• Tarefas e exercícios
1. Diga se cada afirmação abaixo condiz com o trecho sobre Zé Dirceu na USP, respondendo sim ou não e citando literalmente as palavras do texto que decidem a questão. (a) Zé Dirceu tinha 22 anos. (b) Heloísa saía com Zé Dirceu havia meses. (c) A sala apelidada de "antro do Zé Dirceu" servia antes ao ensino de latim.
2. No trecho sobre Zé Dirceu na USP, reescreva tudo o que vai de "Era ali que" até "trazia na cintura.", trocando "mesinha" por "cadeira".

• Trecho fornecido
----
A USP, parcialmente tomada
por estudantes, fervilhava. Uma
das salas, antes voltada ao ensino
de grego, passou a chamar-se "antro do Zé Dirceu".
Era ali que o líder da estudantada, cabeludo boa-pinta, tenros 22
anos, extravasava as pulsões sexuais. Heloísa, 19, bela morena
com quem saía havia dias, deixara-se conduzir ao "antro".
No instante em que se despiam,
Zé Dirceu, cujo nome já vinha
precedido de fulgurante legenda,
acomodou sobre uma mesinha o
22 que trazia na cintura.
Súbito, Heloísa apossou-se do
revólver. Soltou a trava e abriu a
arma. Tal foi a sua destreza que
Zé Dirceu farejou algo suspeito.
Olhos grudados no dorso de Heloísa, pensou: "Que pena, essas
costas tão lindas..."
----
• Dados fornecidos
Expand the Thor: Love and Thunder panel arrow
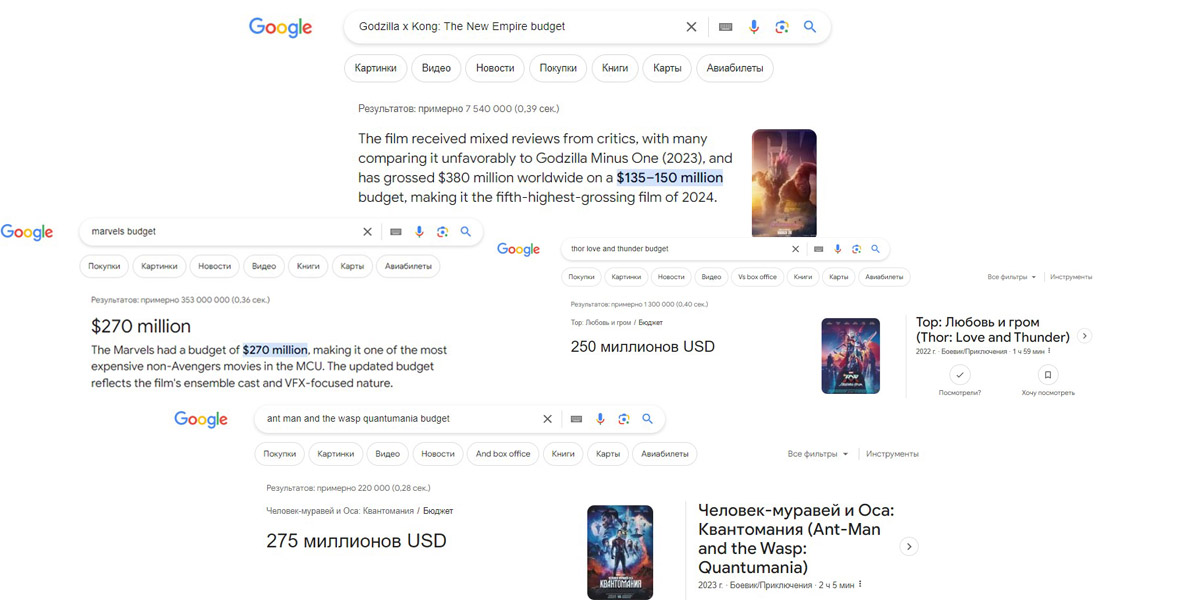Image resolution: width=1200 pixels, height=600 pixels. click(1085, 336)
----
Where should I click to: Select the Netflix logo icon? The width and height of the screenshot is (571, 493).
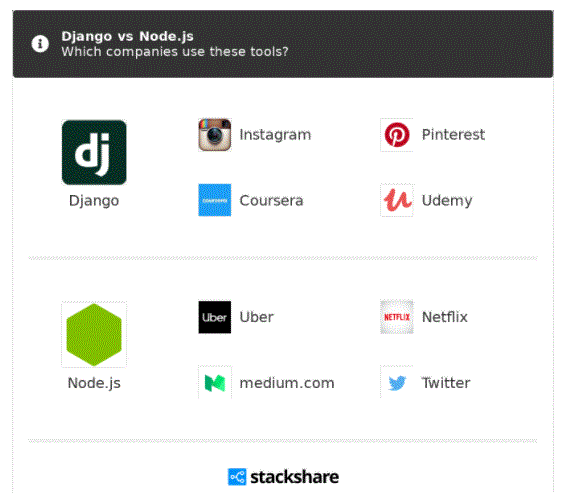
----
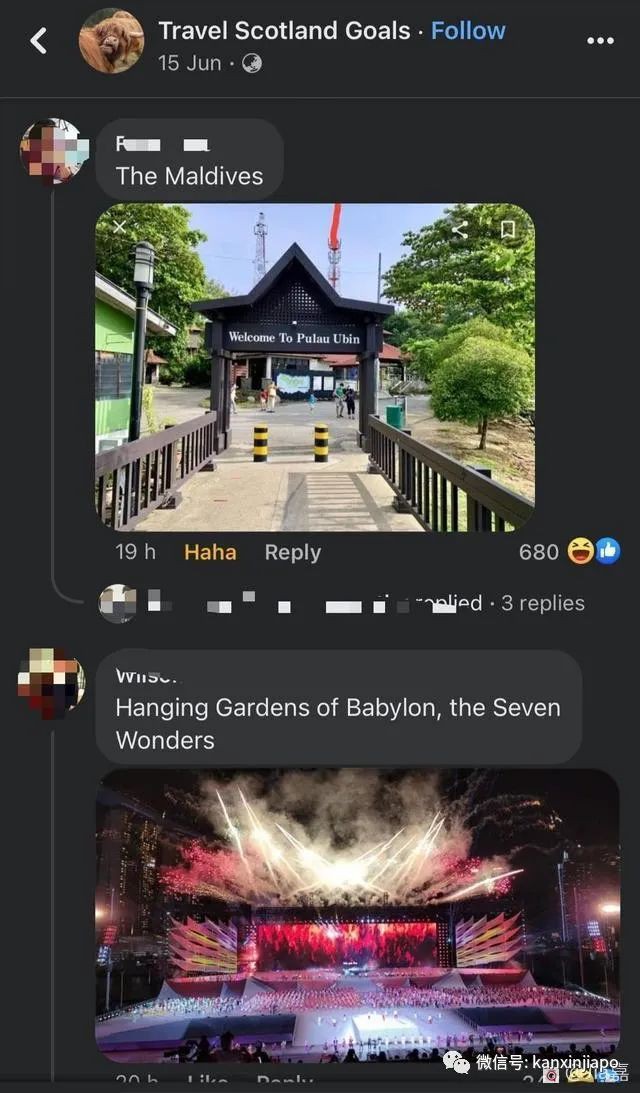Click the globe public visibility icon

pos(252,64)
----
• As respostas
1.
(a) Sim: "tenros 22 anos".
(b) Não: "com quem saía havia dias".
(c) Não: "antes voltada ao ensino de grego".

2.
Era ali que o líder da estudantada, cabeludo boa-pinta, tenros 22
anos, extravasava as pulsões sexuais. Heloísa, 19, bela morena
com quem saía havia dias, deixara-se conduzir ao "antro".
No instante em que se despiam,
Zé Dirceu, cujo nome já vinha
precedido de fulgurante legenda,
acomodou sobre uma cadeira o
22 que trazia na cintura.